Una simple recorrida por los principales datos económicos, comerciales y financieros mundiales abonará esta nueva realidad. La paradoja dialéctica hizo que estas intenciones hegemónicas operaran en sentido contrario al propuesto: las sanciones contra Rusia ponen al mundo, a muy corto plazo, al borde de la mayor crisis energética y de la hambruna más grande de los tiempos modernos. La debacle económica en Europa Occidental y en los Estados Unidos es cada vez más apremiante. Los países emergentes acentúan sus ventajosas alianzas con los países “malvados” como Rusia, China o Irán. El centro del poder unipolar enfrenta situaciones cada vez más complicadas en el dictado de sus imposiciones al mundo.

La negativa de los países latinoamericanos a la exclusión de Nicaragua, Cuba y Venezuela, dispuesta por Washington, en la próxima Cumbre de las Américas, evidencia claramente el colapso de la política colonialista norteamericana en nuestro continente, considerado por Washington como su “patrio trasero”.

La mencionada confirmación por Indonesia de la invitación a Rusia al próximo G-20, contrariando expresas indicaciones de la Casa Blanca o la fragmentada votación en la ONU impulsada por Washington para lograr la expulsión de Rusia del Consejo de Derechos Humanos complementan una realidad cada vez más contrapuesta a los propósitos hegemónicos atlantistas.

La formal invitación de China (país anfitrión) a la Argentina para que participe de la cumbre virtual prevista para el 24 de junio por los BRICS, es una decisiva posibilidad para que nuestro país se sume a este nuevo mundo multipolar en forma concreta. No se trata de un ofrecimiento circunstancial. Desde hace unos diez años que tanto Rusia, como China y la India promueven la inclusión de nuevos miembros. Uno de los primeros en la lista es nuestro país, siempre visto como una gran plataforma para el desarrollo de la cooperación económica, en primer lugar, pero también para la consolidación de objetivos políticos estratégicos como la desmilitarización del Atlántico Austral, la defensa del clima, el desarrollo de las energías renovables, el mantenimiento del status no nuclear del continente o la utilización pacífica del espacio exterior.

La realidad nacional e internacional imponen actitudes, conductas referenciadas en este nuevo ordenamiento mundial, más justo y solidario.
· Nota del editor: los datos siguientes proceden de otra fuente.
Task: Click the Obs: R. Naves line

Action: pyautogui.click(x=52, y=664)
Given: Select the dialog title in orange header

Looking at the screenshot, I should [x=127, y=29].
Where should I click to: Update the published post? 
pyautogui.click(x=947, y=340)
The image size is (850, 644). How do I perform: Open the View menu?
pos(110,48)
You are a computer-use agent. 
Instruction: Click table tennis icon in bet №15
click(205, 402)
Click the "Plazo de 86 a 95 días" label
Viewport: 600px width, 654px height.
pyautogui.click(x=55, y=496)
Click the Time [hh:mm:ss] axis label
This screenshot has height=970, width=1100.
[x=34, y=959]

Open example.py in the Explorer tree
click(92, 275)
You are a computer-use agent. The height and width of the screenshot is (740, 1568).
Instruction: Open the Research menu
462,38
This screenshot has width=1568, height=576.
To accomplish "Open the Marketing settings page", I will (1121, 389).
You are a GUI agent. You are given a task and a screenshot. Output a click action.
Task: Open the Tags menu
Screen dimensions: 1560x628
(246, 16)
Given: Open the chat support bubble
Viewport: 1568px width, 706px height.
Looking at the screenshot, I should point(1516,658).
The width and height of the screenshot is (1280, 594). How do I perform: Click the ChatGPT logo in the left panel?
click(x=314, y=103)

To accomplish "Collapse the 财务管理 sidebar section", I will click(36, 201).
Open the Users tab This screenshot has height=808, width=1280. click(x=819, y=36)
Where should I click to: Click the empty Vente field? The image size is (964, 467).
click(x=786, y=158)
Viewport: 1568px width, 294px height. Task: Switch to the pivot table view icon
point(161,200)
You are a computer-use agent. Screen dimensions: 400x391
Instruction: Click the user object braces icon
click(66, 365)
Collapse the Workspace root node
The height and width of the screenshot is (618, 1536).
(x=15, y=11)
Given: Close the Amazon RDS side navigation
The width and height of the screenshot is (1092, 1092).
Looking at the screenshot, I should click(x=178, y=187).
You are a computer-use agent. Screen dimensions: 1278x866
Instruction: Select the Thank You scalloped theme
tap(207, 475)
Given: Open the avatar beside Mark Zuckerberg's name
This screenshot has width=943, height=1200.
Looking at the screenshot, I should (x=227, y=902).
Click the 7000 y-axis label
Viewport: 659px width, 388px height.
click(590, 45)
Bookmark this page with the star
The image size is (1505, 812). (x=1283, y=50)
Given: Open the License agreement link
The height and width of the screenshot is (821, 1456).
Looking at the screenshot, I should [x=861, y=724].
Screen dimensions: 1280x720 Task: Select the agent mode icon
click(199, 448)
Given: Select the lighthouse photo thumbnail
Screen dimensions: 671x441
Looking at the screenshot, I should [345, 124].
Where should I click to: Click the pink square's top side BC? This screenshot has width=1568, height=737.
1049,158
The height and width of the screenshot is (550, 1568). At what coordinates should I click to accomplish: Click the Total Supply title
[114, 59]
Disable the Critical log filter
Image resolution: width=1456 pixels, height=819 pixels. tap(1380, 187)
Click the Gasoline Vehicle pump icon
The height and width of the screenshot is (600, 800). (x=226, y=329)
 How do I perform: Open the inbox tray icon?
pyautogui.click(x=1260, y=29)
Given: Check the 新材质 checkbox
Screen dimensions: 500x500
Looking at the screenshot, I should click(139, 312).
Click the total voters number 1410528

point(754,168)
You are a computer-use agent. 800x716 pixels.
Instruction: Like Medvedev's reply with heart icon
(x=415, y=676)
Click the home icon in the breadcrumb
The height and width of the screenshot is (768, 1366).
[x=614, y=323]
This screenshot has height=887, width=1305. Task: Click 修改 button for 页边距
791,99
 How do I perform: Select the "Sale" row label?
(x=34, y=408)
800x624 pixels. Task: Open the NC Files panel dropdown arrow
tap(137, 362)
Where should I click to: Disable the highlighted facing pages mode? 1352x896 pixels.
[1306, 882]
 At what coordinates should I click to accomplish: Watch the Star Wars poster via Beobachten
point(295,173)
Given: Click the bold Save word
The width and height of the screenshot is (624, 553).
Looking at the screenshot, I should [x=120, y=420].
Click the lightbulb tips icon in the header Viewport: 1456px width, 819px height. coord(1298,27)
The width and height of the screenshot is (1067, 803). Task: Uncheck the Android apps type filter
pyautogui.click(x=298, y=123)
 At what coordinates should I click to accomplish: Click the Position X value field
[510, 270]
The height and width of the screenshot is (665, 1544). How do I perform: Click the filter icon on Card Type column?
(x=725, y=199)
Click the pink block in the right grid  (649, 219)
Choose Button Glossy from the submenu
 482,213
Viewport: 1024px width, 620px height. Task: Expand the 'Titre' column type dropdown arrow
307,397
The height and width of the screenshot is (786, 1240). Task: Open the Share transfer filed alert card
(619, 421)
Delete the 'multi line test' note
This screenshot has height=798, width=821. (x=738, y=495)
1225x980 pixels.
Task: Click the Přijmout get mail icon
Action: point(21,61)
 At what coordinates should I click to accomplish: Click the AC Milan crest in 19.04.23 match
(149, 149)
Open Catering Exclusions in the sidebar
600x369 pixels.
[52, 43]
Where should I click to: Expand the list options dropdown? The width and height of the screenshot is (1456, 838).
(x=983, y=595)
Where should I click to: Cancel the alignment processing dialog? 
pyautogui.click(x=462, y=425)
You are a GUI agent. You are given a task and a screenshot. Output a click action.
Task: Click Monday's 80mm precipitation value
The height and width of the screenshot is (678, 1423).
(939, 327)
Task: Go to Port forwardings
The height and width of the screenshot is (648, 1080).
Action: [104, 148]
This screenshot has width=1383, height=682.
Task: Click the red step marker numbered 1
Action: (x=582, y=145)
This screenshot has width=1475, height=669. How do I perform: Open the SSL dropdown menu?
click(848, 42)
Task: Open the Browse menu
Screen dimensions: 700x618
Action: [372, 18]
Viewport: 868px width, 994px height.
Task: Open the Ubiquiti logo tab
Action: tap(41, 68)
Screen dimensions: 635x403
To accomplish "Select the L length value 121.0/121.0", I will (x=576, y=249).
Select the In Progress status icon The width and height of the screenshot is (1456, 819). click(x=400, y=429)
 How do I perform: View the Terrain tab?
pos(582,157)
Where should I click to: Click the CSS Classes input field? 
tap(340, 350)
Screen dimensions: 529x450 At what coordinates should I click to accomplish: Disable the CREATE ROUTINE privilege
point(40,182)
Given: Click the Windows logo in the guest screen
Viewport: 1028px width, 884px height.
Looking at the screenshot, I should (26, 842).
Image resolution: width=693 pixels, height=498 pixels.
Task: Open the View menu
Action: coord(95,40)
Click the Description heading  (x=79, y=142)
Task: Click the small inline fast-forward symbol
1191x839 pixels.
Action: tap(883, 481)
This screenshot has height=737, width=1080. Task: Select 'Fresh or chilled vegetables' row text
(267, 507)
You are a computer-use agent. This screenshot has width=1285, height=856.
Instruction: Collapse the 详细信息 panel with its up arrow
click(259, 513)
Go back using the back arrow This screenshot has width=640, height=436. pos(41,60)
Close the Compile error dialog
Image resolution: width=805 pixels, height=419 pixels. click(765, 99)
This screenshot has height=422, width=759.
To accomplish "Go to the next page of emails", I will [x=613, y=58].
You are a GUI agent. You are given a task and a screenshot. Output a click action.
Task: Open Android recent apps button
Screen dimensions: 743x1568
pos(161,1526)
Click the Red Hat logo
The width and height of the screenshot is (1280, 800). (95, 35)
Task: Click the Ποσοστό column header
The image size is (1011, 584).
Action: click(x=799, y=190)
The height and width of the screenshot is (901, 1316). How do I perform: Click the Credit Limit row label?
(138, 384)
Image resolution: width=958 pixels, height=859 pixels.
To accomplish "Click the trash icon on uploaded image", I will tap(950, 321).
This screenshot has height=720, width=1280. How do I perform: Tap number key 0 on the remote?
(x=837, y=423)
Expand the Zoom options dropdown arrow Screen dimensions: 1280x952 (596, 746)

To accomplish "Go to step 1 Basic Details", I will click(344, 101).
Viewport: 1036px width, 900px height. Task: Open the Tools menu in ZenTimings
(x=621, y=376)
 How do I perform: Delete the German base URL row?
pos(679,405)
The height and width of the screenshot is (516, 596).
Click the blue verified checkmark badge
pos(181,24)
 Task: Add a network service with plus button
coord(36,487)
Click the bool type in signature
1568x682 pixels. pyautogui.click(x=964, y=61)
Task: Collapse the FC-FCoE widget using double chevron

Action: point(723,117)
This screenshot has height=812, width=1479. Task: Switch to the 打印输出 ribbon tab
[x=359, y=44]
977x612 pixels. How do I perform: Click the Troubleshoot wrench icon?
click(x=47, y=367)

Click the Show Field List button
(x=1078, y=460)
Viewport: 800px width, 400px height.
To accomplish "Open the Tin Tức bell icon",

Mantener una dependencia respecto de los dictados del malévolo centro unipolar es no ver esa realidad y maniatarse en el ejercicio de las tres consignas más determinantes de la historia moderna argentina: soberanía política, independencia económica y justicia social.

Este es el momento justo para definirnos como nación. El punto justo de toma de decisiones.